Association between factor XIII single nucleotide polymorphisms and aneurysmal subarachnoid hemorrhage

Object Family studies have suggested a role of genetic factors in susceptibility to aneurysmal subarachnoid hemorrhage (aSAH), but the underlying genetic risk factors remain poorly defined. There is an activation of the fibrinolytic system in aSAH, and fibrinolytic markers may be useful in predicting outcome.
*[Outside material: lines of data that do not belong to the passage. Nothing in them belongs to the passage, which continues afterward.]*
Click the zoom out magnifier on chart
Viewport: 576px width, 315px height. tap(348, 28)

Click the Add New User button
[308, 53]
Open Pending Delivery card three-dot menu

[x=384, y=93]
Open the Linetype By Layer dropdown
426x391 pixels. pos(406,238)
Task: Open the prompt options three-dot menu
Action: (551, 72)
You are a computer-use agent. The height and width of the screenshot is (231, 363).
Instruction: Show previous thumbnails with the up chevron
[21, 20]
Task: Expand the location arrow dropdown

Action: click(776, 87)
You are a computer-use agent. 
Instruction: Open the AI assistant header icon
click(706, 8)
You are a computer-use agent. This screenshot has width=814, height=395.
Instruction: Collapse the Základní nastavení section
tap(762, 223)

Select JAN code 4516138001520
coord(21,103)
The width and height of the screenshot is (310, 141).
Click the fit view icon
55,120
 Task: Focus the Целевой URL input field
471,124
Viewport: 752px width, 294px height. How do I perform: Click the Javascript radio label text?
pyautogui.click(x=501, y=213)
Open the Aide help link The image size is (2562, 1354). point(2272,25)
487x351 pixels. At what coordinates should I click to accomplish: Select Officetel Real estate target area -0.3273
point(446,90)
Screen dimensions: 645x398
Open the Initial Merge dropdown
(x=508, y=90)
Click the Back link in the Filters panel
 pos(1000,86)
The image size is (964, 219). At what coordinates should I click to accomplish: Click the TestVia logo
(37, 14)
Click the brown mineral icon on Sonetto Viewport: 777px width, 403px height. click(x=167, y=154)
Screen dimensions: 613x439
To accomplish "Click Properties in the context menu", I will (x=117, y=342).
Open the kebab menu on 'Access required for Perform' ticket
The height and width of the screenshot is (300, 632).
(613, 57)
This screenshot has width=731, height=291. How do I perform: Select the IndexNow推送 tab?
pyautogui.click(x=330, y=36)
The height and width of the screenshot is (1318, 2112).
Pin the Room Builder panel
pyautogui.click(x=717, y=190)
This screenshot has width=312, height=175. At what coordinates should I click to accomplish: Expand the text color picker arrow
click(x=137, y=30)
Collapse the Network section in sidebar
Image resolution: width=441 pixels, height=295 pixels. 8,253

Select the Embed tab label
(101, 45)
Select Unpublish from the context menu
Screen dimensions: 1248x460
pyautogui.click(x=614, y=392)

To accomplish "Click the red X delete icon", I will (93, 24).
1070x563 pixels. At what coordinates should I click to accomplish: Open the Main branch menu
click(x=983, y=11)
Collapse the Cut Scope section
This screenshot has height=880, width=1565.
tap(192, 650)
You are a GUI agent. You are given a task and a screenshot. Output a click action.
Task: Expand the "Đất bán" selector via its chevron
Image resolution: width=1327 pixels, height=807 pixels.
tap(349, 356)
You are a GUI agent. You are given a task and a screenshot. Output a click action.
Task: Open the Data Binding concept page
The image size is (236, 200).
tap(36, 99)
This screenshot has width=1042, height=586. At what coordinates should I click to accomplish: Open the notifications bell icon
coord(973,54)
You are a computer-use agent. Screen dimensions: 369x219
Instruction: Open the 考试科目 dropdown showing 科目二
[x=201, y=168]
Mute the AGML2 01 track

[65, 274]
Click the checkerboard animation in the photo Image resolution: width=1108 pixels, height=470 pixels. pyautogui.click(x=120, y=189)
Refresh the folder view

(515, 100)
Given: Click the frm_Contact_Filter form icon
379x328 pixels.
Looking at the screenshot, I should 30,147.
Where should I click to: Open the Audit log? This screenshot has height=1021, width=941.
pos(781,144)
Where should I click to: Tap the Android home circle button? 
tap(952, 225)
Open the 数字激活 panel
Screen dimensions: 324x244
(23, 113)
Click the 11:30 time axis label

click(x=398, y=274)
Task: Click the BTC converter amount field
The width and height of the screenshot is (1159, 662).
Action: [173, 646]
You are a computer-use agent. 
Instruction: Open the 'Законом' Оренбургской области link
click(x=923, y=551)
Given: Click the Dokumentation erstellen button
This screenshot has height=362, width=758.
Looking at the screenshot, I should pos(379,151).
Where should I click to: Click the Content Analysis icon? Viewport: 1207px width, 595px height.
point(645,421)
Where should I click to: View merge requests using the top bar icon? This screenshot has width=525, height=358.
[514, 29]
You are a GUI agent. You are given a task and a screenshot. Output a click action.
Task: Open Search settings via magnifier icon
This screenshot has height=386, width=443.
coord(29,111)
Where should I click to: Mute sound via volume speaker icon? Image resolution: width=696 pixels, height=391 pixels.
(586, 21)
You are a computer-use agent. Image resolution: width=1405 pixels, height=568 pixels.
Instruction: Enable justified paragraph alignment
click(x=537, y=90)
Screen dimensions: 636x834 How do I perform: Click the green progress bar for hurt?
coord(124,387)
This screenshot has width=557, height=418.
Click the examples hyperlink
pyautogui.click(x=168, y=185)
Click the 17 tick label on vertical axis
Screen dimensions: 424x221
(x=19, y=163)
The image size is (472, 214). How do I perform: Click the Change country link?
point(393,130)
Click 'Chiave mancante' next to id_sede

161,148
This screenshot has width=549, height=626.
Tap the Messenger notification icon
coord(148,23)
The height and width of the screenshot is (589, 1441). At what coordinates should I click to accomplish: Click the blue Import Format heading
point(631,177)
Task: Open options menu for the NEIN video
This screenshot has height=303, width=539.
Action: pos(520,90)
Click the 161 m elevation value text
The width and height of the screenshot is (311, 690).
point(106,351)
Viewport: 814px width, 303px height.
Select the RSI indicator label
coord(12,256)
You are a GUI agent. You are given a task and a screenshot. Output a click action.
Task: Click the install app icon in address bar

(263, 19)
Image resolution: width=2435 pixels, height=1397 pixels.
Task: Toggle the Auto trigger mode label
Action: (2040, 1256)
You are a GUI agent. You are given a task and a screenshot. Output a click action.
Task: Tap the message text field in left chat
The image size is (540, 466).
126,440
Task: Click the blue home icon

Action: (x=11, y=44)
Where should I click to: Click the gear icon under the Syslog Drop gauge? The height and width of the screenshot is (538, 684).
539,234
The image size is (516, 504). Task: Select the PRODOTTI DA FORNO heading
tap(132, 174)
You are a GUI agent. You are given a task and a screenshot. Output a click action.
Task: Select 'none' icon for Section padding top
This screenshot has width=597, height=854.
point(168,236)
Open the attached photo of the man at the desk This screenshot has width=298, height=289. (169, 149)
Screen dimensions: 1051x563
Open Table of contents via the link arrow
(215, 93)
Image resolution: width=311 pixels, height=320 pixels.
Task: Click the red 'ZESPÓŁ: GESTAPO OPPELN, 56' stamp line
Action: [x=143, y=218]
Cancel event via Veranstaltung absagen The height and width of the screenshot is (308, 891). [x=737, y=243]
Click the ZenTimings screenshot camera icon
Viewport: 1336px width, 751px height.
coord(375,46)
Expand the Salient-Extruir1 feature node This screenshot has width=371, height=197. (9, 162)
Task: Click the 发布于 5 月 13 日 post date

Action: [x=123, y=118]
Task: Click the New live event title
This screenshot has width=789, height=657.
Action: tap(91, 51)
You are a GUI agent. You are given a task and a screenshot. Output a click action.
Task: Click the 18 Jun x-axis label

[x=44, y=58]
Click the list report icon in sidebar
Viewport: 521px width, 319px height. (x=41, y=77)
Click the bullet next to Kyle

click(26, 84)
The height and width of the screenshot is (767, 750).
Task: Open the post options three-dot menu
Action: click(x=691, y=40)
The authors investigate associations between putative functional variants in genes of importance for fibrinolysis and aSAH and/or outcome following aSAH. Methods One hundred eighty-three patients presenting with aSAH at a neurointensive care unit were consecutively recruited. Two healthy controls per case, matched for age, sex, and geographic region, were randomly recruited. Outcome was assessed after 1 year according to the extended Glasgow Outcome Scale. Single nucleotide polymorphisms (SNPs) in the tissue-type plasminogen activator (tPA), plasminogen activator inhibitor type 1 (PAI-1), thrombin activatable fibrinolysis inhibitor (TAFI), and factor XIII (FXIII) genes were investigated. Results Participants carrying the FXIII 34Leu allele showed an increased risk of aSAH. When adjusting for smoking and hypertension, 2 haplotypes, differing on either the FXIII Val34Leu or the Pro564Leu position, showed an association to aSAH. No significant association was observed for the tPA -7351 C > T, PAI-1 -675 4G > 5G, or TAFI Ala147Thr SNPs. No specific SNP or haplotype was associated with outcome after aSAH, whereas a weak association was observed for a tPA/PAI-1 genotype combination. Conclusions Polymorphisms in the FXIII gene showed association to aSAH. The finding of an increased risk of bleeding in FXIII 34Leu carriers is biologically plausible.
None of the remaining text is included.